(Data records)

· · · ·

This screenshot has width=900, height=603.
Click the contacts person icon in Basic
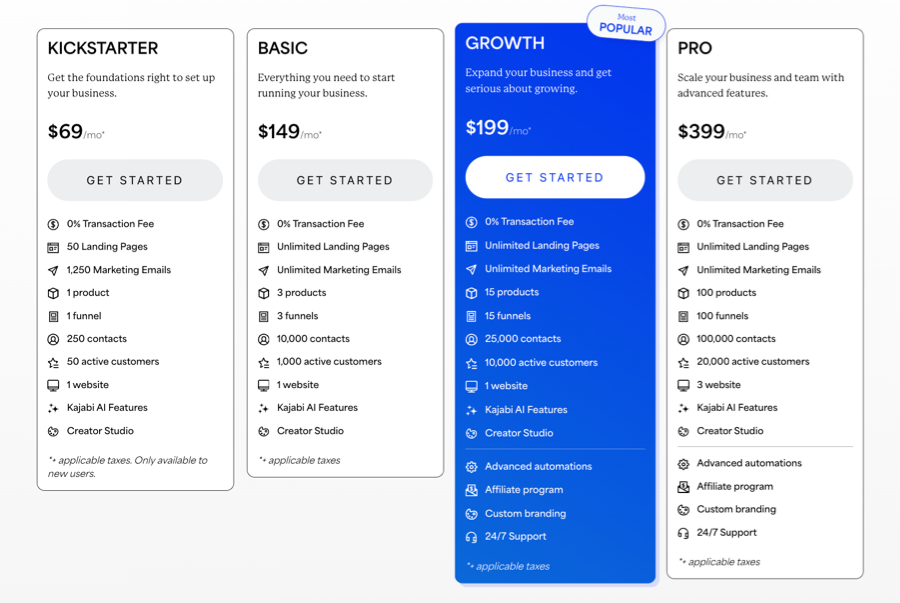click(x=264, y=339)
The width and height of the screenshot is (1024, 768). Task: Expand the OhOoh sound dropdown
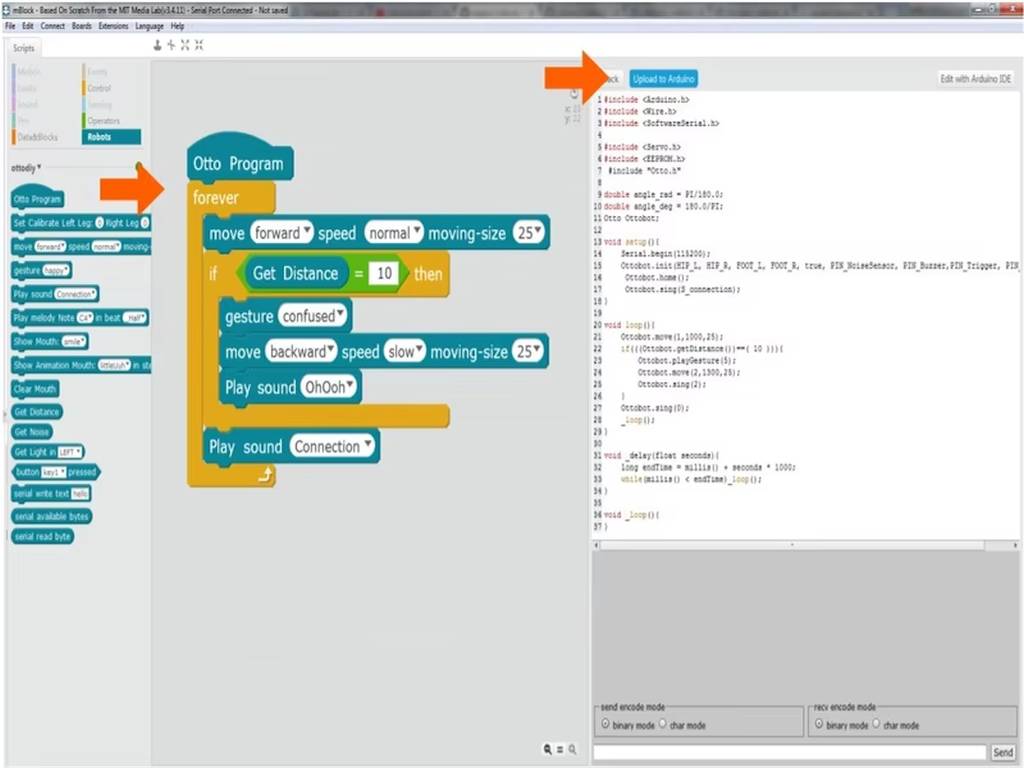click(x=330, y=388)
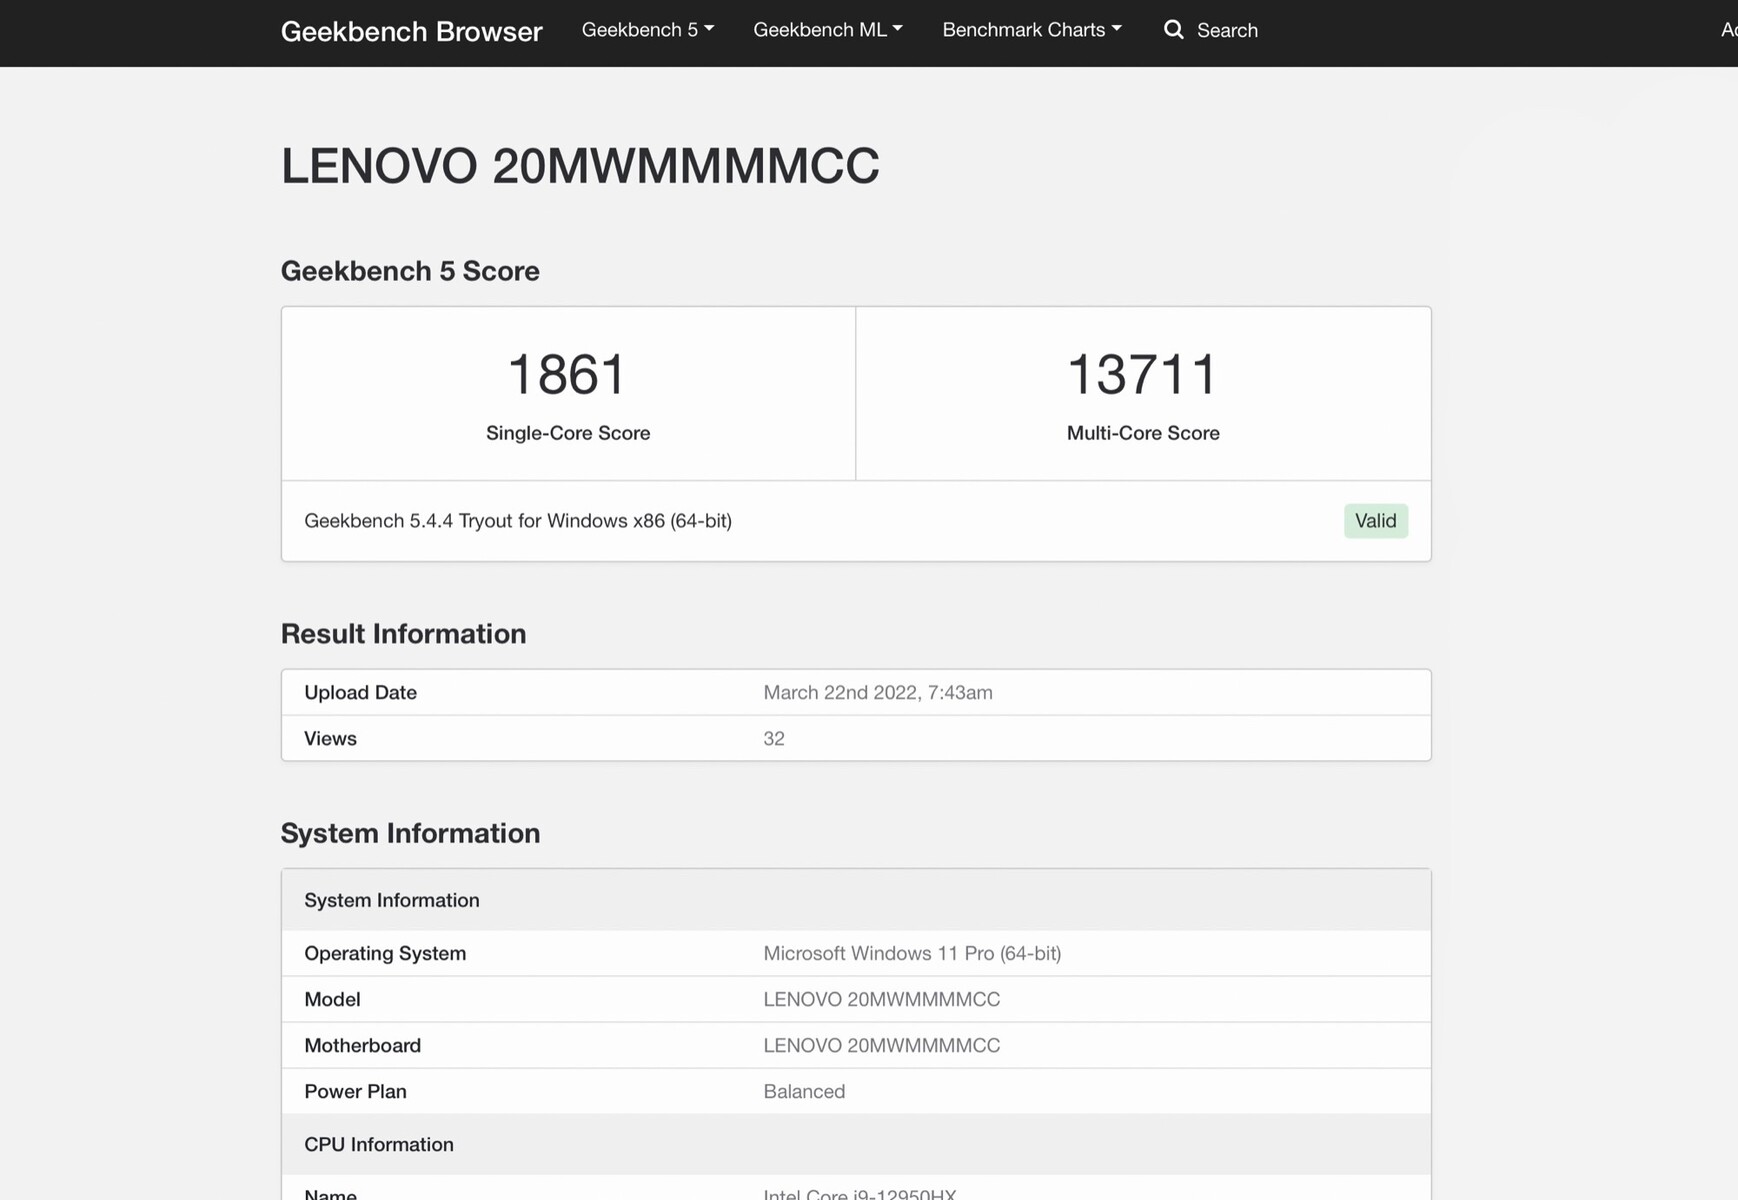This screenshot has height=1200, width=1738.
Task: Open the cut-off Account menu at right edge
Action: tap(1728, 30)
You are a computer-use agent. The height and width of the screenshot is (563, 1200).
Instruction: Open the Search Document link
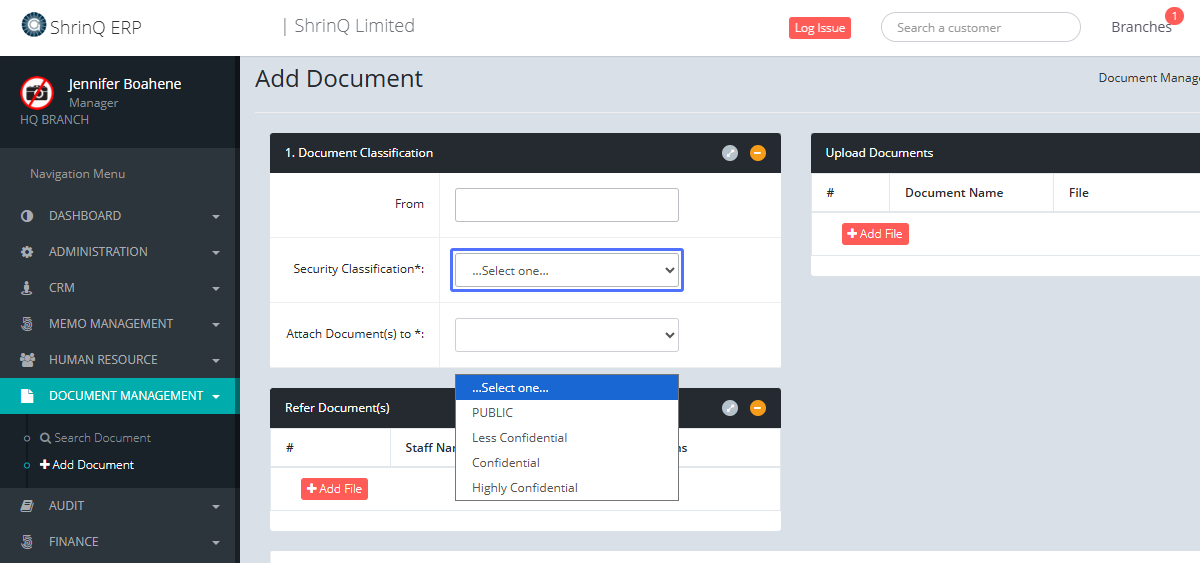pos(101,438)
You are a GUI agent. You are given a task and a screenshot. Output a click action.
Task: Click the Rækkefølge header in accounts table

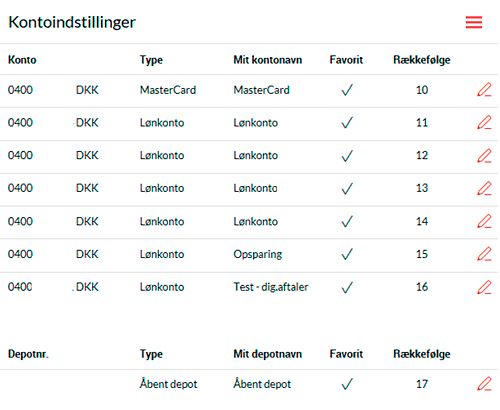(x=422, y=60)
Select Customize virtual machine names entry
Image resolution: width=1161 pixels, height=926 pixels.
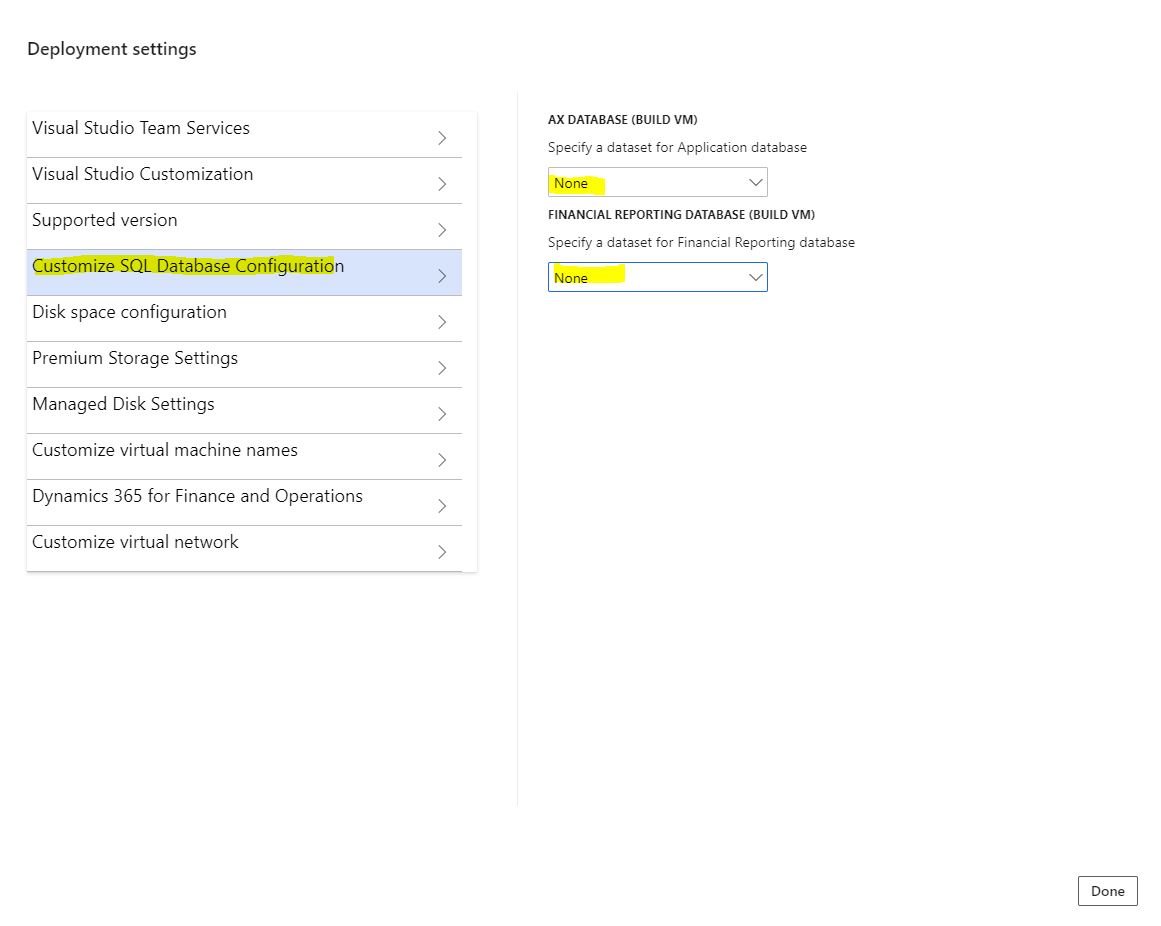[x=165, y=450]
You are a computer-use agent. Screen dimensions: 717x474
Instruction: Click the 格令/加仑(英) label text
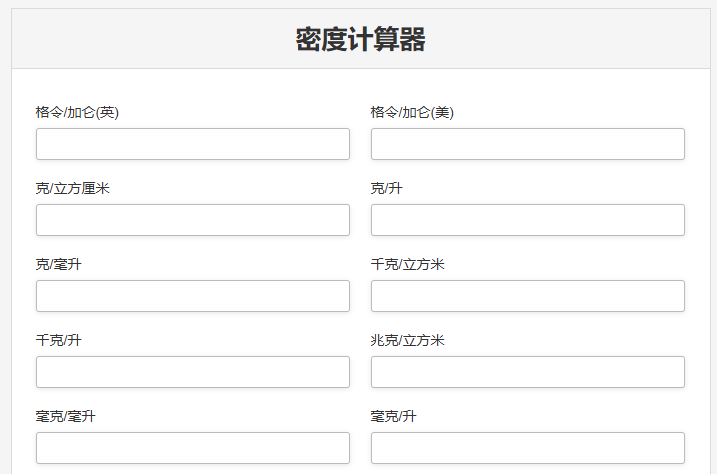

· · · ·

*Aim of the exercise*
Restate each entry word for word. Omit every picture.

*Result for this exercise*
This screenshot has width=900, height=603.
Click the contacts person icon in Basic
click(x=264, y=339)
The width and height of the screenshot is (1024, 768). Task: Expand the OhOoh sound dropdown
click(x=330, y=388)
This screenshot has height=1200, width=1738.
Task: Open the cut-off Account menu at right edge
Action: tap(1728, 30)
You are a computer-use agent. The height and width of the screenshot is (563, 1200).
Instruction: Open the Search Document link
pos(101,438)
You are a GUI agent. You are given a task and a screenshot. Output a click action.
Task: Click the Rækkefølge header in accounts table

(x=422, y=60)
Select Customize virtual machine names entry
Image resolution: width=1161 pixels, height=926 pixels.
[x=165, y=450]
You are a computer-use agent. Screen dimensions: 717x474
Instruction: Click the 格令/加仑(英) label text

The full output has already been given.